ACTIVITY
Of all the lines in the entries below, give again exactly those starting at the line containing "name' column header" and ending at the line containing "Task: Click the 4/23 × 7/22 formula box", both ends included, and no others.

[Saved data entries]

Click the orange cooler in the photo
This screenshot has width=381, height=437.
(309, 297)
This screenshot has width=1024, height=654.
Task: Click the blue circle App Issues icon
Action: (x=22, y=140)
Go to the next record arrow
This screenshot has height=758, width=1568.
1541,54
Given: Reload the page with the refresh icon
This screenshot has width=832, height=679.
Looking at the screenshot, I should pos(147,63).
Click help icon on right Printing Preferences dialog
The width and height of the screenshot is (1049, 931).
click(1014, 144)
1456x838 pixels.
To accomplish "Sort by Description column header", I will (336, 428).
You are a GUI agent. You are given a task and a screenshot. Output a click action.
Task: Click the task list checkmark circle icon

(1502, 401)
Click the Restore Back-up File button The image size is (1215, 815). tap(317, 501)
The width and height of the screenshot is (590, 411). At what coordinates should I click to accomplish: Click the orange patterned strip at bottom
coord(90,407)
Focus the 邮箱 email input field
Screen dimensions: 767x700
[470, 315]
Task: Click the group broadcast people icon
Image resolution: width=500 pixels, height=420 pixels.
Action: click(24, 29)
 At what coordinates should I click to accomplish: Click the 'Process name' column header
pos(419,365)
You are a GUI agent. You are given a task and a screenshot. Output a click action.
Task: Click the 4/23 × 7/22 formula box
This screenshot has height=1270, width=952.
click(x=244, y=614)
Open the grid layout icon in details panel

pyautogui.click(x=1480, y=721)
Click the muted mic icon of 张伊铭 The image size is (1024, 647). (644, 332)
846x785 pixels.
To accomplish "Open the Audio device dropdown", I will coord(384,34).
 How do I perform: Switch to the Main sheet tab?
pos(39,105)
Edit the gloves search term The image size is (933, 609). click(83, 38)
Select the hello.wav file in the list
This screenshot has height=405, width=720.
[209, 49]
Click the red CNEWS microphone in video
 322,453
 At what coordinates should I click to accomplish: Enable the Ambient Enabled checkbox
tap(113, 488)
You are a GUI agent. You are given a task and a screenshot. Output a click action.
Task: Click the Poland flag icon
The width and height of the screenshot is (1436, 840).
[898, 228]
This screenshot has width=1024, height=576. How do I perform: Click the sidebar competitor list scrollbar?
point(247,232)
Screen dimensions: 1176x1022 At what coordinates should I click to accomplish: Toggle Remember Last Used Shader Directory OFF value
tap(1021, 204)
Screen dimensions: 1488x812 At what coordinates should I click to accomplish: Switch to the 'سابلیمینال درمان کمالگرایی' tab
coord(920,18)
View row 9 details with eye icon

EXERCISE RESPONSE
 At what coordinates should I click to accomplish: Click the 'Process name' column header
pos(419,365)
You are a GUI agent. You are given a task and a screenshot. Output a click action.
Task: Click the 4/23 × 7/22 formula box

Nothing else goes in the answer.